This dataset contains data that show different facets of the spatial and temporal distribution of surface water over the last 32 years. In this notebook, we'll demonstrate how to access and work with this data through the Planetary Computer.
import pystac_client
from matplotlib.colors import ListedColormap
import rasterio
import rasterio.mask
import numpy as np
import pystac
import planetary_computer
The datasets hosted by the Planetary Computer are available from Azure Blob Storage. We'll use pystac-client to search the Planetary Computer's STAC API for the subset of the data that we care about, and then we'll load the data directly from Azure Blob Storage. We'll specify a modifier
so that we can access the data stored in the Planetary Computer's private Blob Storage Containers. See Reading from the STAC API and Using tokens for data access for more.

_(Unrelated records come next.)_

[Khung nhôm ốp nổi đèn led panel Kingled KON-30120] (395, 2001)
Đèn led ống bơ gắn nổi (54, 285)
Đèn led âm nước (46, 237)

catalog = pystac_client.Client.open(
"https://planetarycomputer.microsoft.com/api/stac/v1",
modifier=planetary_computer.sign_inplace,
)
JRC Global Surface Water data on the Planetary Computer is available globally. We'll pick an area with seasonal water in Bangladesh and use the STAC API to find what data items are available.
area_of_interest = {
"type": "Polygon",
"coordinates": [
[
[91.07803344726562, 24.082828048468436],
[91.20162963867188, 24.20563707758362],
[91.43783569335938, 24.463400705082282],
[91.50238037109375, 24.71315296906617],
[90.9393310546875, 24.835349273134295],
[90.81161499023438, 24.648265332632818],
[90.89813232421875, 24.337086982410497],
[90.90774536132812, 24.11792837933617],
[91.07803344726562, 24.082828048468436],
]
],
}
We can now execute a STAC API query for our selected area:
jrc = catalog.search(collections=["jrc-gsw"], intersects=area_of_interest)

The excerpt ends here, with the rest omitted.